» **Extract to read**
___

Python Regular Expressions

Wed Jun 22 11:05:39 EDT 2011

Andy Barnes wrote:

> Hi,
> 
> I am hoping someone here can help me with a problem I'd like to
> resolve with Python. I have used it before for some other projects but
> have never needed to use Regular Expressions before. It's quite
> possible I am following completley the wrong tack for this task (so
> any advice appreciated).
> 
> I have a source file in csv format that follows certain rules. I
> basically want to parse the source file and spit out a second file
> built from some rules and the content of the first file.
> 
> Source File Format:
> 
> Name, Type, Create, Study, Read, Teach, Prerequisite
> # column headers
> 
> Distil Mana, Lore, n/a, 70, 38, 21
> Theurgic Lore, Lore, n/a, 105, 70, 30, Distil Mana
> Talismantic Lore, Lore, n/a, 150, 100, 50
> Advanced Talismantic Lore, Lore, n/a, 100, 60, 30, Talismantic Lore,
> Theurgic Lore
> 
> The input file I have has over 700 unique entries. I have tried to
> cover the four main exceptions above. Before I detail them - this is
> what I would like the above input file, to be output as (dot
> diagramming language incase anyone recognises it):
> 
> Name, Type, Create, Study, Read, Teach, Prerequisite
> # column headers
> 
> DistilMana [label="{ Distil Mana |{Type|7}|{70|38|21}}"];
> TheurgicLore [label="{ Theurgic Lore |{Lore|n/a}|{105|70|30}}"];
> DistilMana -> TheurgicLore;
> TalismanticLore [label="{ Talismantic Lore |{Lore|n/a}|{150|100|
> 50}}"];
> AdvanvedTalismanticLore [label="{ Advanced Talismantic Lore |{Lore|n/
> a}|{100|60|30}}"];
> TalismanticLore -> AdvanvedTalismanticLore;
> TheurgicLore -> AdvanvedTalismanticLore;
> 
> It's quite a complicated find and replace operation that can be broken
> down into some easy stages. The main thing the sample above showed was
> that some of the entries won't list any prerequisits - these only need
> the descriptor entry creating. Some of them have more than one
> prerequisite. A line is needed for each prerequisite listed, linking
> it to it's parent.

___

» **Requests**
1. In the Python regular expressions thread, how many unique entries does the input file have?
2. Please pick up the Python regular expressions thread right after its last sentence and keep writing it.
The data has no connection to the Python regular expressions thread.

» **Dataset content**
___

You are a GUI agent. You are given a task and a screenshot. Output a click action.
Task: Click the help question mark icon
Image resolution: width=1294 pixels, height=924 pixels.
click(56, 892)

___

» **Solved problems**
1. Over 700.

2.
> 
> You can also see that the 'name' needs to have spaces removed and it's
> repeated a few times in the process. I Hope it's easy to see what I am
> trying to achieve from the above. I'd be very happy to accept
> assistance in automating the conversion of my ever expanding csv file,
> into the dot format described above.

Forget about regexes. If there's any complexity it's in writing the output 
rather than reading the input file. You can tackle that by putting your data 
into a dictionary and using a format string:

import sys

def camelized(s):
    return "".join(s.split())

template = """%(camel)s [label="{ %(name)s |{%(type)s|%(create)s}|
{%(study)s|%(read)s|%(teach)s}}"];"""

def process(instream, outstream):
    instream = (line for line in instream if not (line.isspace() or 
line.startswith("#")))
    rows = (map(str.strip, line.split(",")) for line in instream)
    headers = map(str.lower, next(rows))
    for row in rows:
        rowdict = dict(zip(headers, row))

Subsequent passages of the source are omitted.